Add Lyng bytecode VM spec draft

This commit is contained in:
Sergey Chernov 2026-01-25 16:51:06 +03:00
parent b674ee7c18
commit bc9e557814

200
docs/BytecodeSpec.md Normal file
View File

@ -0,0 +1,200 @@
# Lyng Bytecode VM Spec v0 (Draft)
This document describes a register-like (3-address) bytecode for Lyng with
dynamic slot width (8/16/32-bit slot IDs), a slot-tail argument model, and
typed lanes for Obj/Int/Real/Bool.
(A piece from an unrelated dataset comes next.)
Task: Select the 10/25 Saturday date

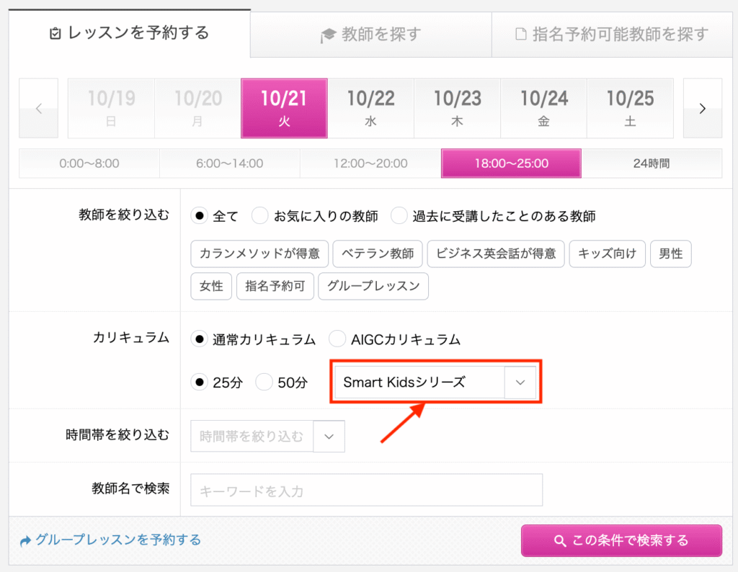Action: (x=630, y=108)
The VM is intended to run as a suspendable
interpreter and fall back to the existing AST execution when needed.
## 1) Frame & Slot Model
### Frame metadata
- localCount: number of local slots for this function (fixed at compile time).
- argCount: number of arguments passed at call time.
- argBase = localCount.
### Slot layout
slots[0 .. localCount-1] locals
slots[localCount .. localCount+argCount-1] arguments
### Typed lanes
- slotType[]: UNKNOWN/OBJ/INT/REAL/BOOL
- objSlots[], intSlots[], realSlots[], boolSlots[]
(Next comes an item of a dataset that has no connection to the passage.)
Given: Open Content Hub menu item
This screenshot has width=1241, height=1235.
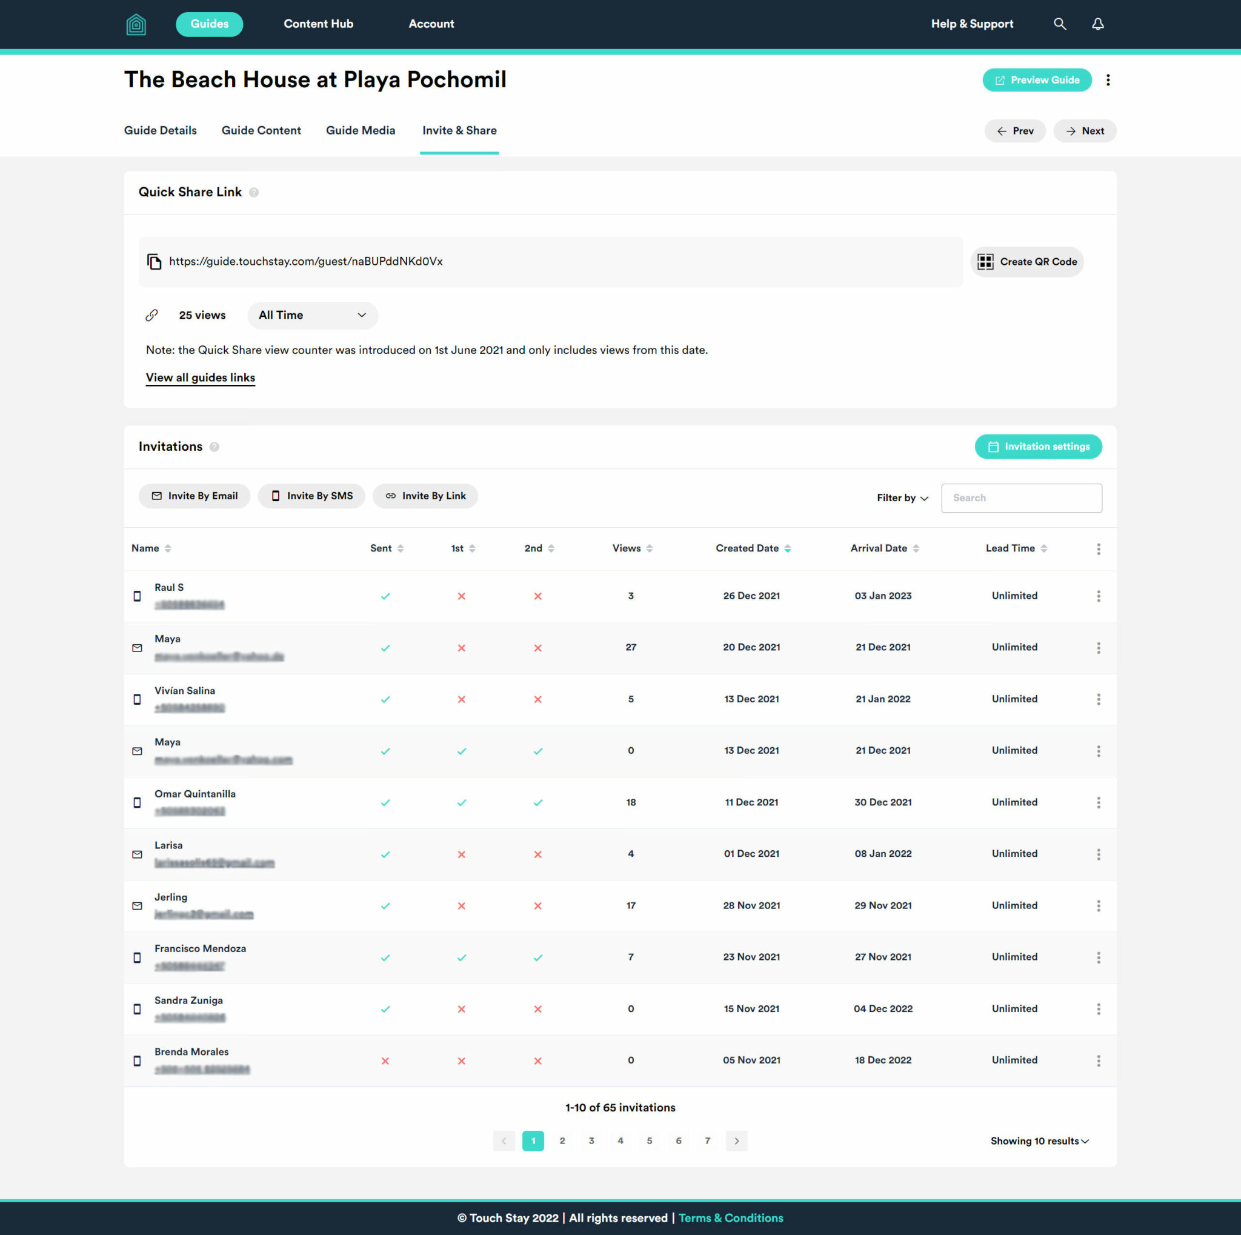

- A slot is a logical index; active lane is selected by slotType.
### Parameter access
- param i => slot localCount + i
- variadic extra => slot localCount + declaredParamCount + k
## 2) Slot ID Width
Per frame, select:
- 8-bit if localCount + argCount < 256
- 16-bit if < 65536
- 32-bit otherwise
The decoder uses a dedicated loop per width. All slot operands are expanded to
Int internally.
## 3) CALL Semantics (Model A)
Instruction:
CALL_DIRECT fnId, argBase, argCount, dst
Behavior:
- Allocate a callee frame sized localCount + argCount.
- Copy caller slots [argBase .. argBase+argCount-1] into callee slots
[localCount .. localCount+argCount-1].
- Callee returns via RET slot or RET_VOID.
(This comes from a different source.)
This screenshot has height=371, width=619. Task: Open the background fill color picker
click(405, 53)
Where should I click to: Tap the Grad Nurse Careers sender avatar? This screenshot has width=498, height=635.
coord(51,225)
- Caller stores return value to dst.
Other calls:
- CALL_VIRTUAL recvSlot, methodId, argBase, argCount, dst
- CALL_FALLBACK stmtId, argBase, argCount, dst
## 4) Binary Encoding Layout
All instructions are:
[opcode:U8] [operands...]
Operand widths:
- slotId: S = 1/2/4 bytes (per frame slot width)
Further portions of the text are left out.